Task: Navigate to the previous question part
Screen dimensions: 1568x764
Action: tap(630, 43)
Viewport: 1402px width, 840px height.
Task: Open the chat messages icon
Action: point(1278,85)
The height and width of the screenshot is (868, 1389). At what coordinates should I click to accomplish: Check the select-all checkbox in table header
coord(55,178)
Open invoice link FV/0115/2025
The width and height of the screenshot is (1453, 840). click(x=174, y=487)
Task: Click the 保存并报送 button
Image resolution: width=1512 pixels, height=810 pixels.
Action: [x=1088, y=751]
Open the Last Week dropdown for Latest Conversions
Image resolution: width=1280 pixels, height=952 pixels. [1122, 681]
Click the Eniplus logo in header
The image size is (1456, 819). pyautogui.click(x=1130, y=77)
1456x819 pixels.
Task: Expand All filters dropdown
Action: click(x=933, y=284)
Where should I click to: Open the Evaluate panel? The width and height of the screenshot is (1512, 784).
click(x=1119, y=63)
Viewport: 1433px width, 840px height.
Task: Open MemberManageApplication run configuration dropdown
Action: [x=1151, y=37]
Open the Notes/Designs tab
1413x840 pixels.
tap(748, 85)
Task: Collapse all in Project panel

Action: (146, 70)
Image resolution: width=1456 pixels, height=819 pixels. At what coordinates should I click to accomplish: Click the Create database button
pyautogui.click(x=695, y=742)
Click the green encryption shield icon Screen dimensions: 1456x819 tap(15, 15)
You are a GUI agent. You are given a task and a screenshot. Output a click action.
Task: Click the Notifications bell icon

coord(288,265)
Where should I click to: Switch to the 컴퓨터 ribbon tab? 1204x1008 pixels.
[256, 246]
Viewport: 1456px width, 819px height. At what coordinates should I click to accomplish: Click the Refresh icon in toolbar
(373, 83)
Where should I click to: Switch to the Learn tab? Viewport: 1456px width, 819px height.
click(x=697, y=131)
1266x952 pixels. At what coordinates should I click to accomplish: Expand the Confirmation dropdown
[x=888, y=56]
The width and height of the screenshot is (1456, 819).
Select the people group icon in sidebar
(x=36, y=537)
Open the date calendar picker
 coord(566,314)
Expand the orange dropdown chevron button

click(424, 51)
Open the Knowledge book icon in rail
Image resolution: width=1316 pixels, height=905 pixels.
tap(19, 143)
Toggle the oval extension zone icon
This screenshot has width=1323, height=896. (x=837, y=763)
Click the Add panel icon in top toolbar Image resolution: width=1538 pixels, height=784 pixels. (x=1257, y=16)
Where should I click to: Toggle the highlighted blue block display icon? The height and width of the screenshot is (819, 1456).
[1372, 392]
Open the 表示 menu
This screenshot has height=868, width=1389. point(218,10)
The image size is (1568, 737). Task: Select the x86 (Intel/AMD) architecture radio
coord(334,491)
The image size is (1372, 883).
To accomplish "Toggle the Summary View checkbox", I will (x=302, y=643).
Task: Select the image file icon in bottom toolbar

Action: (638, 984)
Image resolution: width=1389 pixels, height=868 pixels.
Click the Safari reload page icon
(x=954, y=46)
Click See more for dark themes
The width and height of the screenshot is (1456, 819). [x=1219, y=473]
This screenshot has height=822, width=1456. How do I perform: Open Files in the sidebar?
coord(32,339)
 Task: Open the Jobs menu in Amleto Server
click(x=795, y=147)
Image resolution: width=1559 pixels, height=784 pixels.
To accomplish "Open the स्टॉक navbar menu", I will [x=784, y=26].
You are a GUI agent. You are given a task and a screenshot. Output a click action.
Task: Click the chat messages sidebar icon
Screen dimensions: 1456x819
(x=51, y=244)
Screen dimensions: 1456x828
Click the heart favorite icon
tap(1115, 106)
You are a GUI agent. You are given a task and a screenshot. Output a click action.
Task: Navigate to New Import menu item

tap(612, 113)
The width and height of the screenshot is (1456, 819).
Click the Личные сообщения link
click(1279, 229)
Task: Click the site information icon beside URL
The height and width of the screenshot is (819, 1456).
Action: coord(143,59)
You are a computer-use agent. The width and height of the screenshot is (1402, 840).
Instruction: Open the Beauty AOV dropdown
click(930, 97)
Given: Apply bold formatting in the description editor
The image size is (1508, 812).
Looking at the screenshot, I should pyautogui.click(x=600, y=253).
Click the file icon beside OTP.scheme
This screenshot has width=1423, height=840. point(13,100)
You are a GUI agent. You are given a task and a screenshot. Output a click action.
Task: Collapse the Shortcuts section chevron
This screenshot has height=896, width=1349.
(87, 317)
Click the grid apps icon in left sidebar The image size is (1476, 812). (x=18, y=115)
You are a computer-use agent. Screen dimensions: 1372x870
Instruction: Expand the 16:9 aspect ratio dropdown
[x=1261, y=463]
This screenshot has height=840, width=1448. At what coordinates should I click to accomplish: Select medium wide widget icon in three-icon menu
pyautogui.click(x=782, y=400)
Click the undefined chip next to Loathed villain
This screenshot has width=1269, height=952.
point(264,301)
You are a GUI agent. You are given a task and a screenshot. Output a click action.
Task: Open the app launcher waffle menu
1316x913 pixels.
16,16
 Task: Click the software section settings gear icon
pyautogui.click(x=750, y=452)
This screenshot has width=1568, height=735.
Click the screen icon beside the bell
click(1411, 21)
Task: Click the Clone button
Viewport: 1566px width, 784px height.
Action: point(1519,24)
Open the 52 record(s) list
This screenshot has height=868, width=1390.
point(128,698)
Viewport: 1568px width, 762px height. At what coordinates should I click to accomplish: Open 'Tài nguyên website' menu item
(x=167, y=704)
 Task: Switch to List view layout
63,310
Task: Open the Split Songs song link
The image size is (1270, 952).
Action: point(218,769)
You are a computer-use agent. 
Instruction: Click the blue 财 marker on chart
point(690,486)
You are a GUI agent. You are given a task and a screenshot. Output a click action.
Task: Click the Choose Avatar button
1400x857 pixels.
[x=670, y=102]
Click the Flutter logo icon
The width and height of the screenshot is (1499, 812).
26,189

****************************************

--- What is required ---
If a line in the data contains the string "computer", copy it.

--- Task solution ---
You are a computer-use agent. The width and height of the screenshot is (1402, 840).
You are a computer-use agent. Screen dimensions: 1372x870
You are a computer-use agent. 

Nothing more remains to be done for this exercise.